Endothelial microparticles and progenitor cells in pulmonary arterial hypertension

Rationale and aim: Endothelial dysfunction is crucial for the development of pulmonary arterial hypertension (PAH). The combined assessment of endothelial microparticles (EMPs) and progenitor cells (PCs) informs about endothelial impairment and endogenous repair capacity. Accordingly, we aimed to assess the number of circulating EMPs and PCs in PAH patients and investigate whether indices of PAH severity correlate with these cytometric measurements. Methods: Circulating EMPs and PCs were determined in 53 controls (51±12y; 78% females) and 71 PAH patients (53±16y; 77% females; mPAP 46±12 mmHg) all of them under specific theraphy. Total (CD31+CD42b-), apoptotic (CD31+CD42b-AnnexinV+) and activated (CD31+CD42b-CD62E+) EMPs were determined by flow cytometry in platelet poor plasma. Circulating PCs (CD34+CD45+, CD34+CD133+ and c-Kit+ cells) were measured from mononuclear peripheral blood cells by flow cytometry.
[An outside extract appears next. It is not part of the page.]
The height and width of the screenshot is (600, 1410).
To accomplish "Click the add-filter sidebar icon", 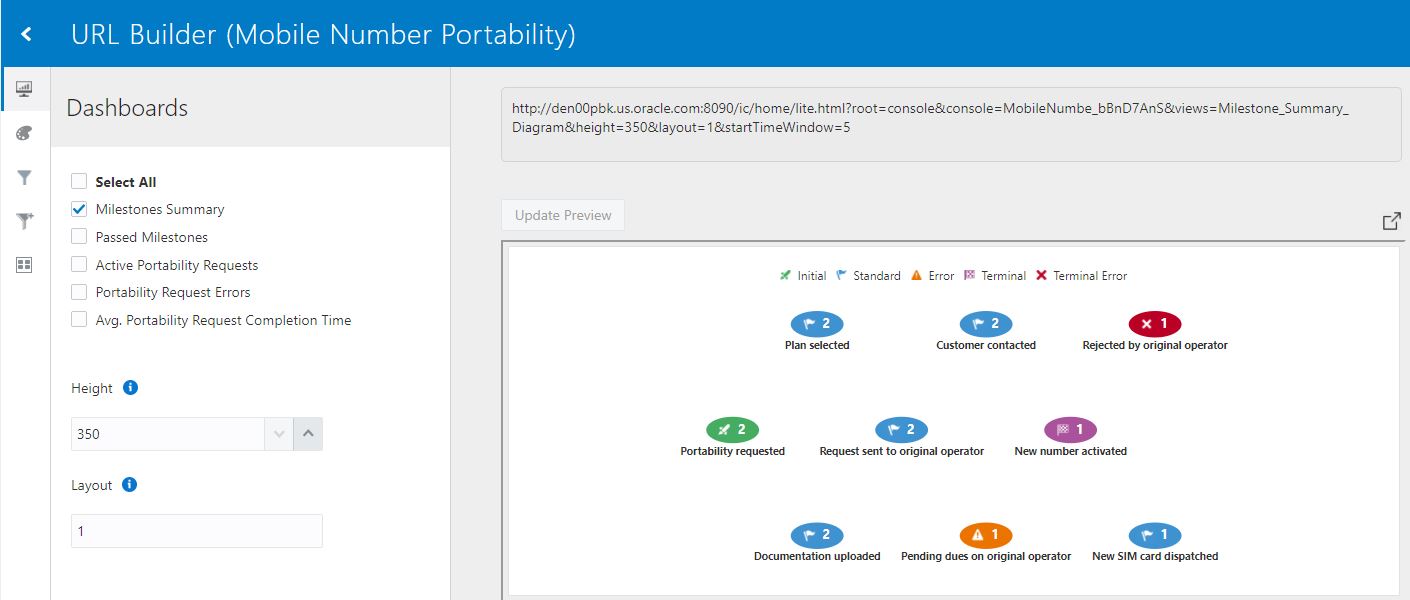I will (x=24, y=221).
Results: Total circulating EMPs were increased in PAH (median, 600 (IQR, 358-871) EMPs/μl) compared with controls (428 (299-633) EMPs/μl) (p<0.05). Apoptotic EMPs were also higher in PAH compared with controls (353 (212-588) vs 261 (195-367) EMPs/μl; p<0.05). No differences were observed in activated EMPs. The number of the three assessed circulating PCs were reduced in PAH compared with controls (p<0.05). No correlation was found between circulating EMPs and PCs numbers and with PAH severity. Conclusions: Patients with PAH show endothelial impairment and reduced repair capacity, as shown by increased circulating EMPs and reduced PCs. Supported by FIS PS12/00510. J. Garcia-Lucio is recipient of PFIS grant from ISCIII.